- Nationality: American
- Born: 1989 (age 36–37) Watertown, New York

Modified racing career
- Debut season: 2010
- Car number: 9J, 28
- Championships: 4
- Wins: 36

= Jordan McCreadie =

American racing driver (born 1989)

Jordan McCreadie (born 1989) is an American racecar driver who competes in dirt modifieds.

==Racing career==
McCreadie pulled his brother's old car out of the weeds, put an engine in it and made his racing debut in the sportsman class in the 2010 season opener at Can-Am Speedway in LaFargeville, New York. When his motor broke in the season's last race, family friend Pierre Daigenais pushed McCreadie into the 358-Modified class the next year.

After several years of driving with Daigenais’ support and then taking care of the racing responsibilities on his own, McCreadie joined with car owners Pat and Tammy Flack to drive their #28 in both the big block and small block divisions.

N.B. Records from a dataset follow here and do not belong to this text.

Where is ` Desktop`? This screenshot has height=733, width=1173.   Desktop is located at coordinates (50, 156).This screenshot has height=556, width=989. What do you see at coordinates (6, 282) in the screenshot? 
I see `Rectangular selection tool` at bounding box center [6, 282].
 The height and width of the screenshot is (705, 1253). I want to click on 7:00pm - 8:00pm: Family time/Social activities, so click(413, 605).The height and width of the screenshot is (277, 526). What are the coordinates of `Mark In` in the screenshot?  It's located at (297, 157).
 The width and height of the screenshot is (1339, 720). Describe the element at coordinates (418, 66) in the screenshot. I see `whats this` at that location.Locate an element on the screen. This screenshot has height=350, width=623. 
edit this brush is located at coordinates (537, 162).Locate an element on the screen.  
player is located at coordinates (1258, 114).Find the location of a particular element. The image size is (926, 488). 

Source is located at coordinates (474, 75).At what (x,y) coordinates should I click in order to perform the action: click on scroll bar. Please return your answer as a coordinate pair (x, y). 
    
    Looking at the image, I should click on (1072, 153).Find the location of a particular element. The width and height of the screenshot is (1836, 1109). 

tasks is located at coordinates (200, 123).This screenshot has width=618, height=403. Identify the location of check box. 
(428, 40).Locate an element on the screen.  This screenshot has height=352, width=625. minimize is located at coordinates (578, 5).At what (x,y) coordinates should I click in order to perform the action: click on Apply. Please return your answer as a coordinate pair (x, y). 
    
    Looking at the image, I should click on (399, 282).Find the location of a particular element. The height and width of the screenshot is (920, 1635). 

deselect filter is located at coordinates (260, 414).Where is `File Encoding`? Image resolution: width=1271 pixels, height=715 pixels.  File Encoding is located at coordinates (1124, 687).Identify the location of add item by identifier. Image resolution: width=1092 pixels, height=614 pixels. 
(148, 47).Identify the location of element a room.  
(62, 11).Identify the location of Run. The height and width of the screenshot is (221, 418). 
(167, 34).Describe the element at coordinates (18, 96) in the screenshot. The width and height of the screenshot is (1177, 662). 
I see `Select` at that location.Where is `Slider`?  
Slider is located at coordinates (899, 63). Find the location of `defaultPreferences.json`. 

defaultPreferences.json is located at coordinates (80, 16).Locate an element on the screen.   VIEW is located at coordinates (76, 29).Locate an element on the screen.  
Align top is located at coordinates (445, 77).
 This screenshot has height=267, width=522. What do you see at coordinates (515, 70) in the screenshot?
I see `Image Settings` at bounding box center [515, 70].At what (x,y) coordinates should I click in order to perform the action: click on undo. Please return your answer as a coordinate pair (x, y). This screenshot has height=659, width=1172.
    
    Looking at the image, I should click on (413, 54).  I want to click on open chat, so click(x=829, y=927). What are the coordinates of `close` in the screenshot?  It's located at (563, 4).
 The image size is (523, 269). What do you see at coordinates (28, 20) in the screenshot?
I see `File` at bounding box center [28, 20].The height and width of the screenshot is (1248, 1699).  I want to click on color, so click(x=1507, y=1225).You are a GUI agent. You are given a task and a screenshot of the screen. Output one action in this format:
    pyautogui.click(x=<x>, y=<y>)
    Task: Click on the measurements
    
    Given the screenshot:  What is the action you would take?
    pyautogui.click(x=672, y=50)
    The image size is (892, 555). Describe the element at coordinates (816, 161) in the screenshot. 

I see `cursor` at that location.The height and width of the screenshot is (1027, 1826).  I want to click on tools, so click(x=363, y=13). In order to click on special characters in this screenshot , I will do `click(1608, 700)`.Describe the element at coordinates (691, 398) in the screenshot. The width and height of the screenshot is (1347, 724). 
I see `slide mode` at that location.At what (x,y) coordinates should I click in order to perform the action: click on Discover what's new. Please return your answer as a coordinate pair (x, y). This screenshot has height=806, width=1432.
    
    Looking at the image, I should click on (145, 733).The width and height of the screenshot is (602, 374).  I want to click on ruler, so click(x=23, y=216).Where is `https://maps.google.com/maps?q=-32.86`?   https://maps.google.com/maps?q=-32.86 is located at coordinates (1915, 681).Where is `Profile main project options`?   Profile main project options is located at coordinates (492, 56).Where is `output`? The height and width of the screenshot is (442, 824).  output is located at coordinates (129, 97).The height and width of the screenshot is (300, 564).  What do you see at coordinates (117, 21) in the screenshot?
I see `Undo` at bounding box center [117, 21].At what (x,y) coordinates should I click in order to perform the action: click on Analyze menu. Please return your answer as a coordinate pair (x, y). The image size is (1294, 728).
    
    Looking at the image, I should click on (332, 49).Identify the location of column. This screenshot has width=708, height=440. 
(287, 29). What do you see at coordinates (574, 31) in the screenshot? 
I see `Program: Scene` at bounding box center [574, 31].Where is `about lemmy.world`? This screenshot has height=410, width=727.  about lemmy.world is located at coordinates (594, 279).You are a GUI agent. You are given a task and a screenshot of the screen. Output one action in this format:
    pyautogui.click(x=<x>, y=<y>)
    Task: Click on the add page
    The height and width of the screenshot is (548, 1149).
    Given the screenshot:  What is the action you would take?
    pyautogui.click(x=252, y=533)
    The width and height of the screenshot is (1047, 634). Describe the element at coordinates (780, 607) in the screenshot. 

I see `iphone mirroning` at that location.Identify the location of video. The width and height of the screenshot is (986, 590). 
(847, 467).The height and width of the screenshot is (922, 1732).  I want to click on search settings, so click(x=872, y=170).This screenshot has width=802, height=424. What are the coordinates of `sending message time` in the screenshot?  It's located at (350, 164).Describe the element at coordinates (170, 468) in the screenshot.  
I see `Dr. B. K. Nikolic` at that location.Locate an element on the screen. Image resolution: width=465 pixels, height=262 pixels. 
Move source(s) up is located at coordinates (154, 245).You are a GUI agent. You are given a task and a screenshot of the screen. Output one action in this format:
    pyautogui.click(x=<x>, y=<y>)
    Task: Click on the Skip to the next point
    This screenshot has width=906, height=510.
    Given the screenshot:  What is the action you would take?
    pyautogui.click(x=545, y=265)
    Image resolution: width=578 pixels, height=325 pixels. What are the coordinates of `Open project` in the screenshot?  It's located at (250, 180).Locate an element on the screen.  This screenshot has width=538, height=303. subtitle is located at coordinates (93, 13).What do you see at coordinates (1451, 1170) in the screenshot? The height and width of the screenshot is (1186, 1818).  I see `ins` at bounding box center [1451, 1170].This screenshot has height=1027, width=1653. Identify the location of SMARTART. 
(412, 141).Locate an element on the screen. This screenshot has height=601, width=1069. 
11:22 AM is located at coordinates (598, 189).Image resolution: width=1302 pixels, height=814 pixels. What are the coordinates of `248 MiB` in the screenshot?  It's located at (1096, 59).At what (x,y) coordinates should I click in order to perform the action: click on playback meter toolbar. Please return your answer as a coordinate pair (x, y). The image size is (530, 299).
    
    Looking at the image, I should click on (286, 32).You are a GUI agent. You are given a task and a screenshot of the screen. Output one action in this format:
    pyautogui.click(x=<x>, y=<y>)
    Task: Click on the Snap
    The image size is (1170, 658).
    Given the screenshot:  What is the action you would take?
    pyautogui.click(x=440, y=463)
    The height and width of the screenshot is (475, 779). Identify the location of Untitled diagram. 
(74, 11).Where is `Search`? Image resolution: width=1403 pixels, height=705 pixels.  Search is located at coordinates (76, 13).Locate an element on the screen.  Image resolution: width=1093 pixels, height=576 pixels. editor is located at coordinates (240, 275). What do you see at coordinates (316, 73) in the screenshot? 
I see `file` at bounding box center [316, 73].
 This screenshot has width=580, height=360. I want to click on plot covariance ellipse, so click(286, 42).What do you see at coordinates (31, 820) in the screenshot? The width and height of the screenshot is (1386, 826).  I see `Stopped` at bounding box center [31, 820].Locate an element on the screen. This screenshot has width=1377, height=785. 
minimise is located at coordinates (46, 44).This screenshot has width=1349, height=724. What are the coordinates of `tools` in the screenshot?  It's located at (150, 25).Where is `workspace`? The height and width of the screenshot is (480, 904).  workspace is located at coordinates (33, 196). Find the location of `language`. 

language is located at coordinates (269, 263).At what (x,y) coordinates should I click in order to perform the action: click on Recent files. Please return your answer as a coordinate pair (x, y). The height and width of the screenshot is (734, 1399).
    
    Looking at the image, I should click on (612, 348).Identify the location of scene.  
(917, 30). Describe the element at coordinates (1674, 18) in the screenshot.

In addition to Can-Am, McCreadie has competed successfully in New York at Fulton Speedway, Evans Mills Speedway, and Mohawk International Raceway in Hogansburg; and in Ontario at Brockville Speedway. He captured the 2023, 2025 and 2026 track crowns at Glen Ridge Motorsports Park in Fultonville, New York, and the 2026 championship at Thunder Mountain Speedway in Lisle, New York.

==Personal life==
McCreadie is the son of Hall of Fame modified driver "Barefoot" Bob McCreadie, and the brother of multi-time late model national champion Tim McCreadie.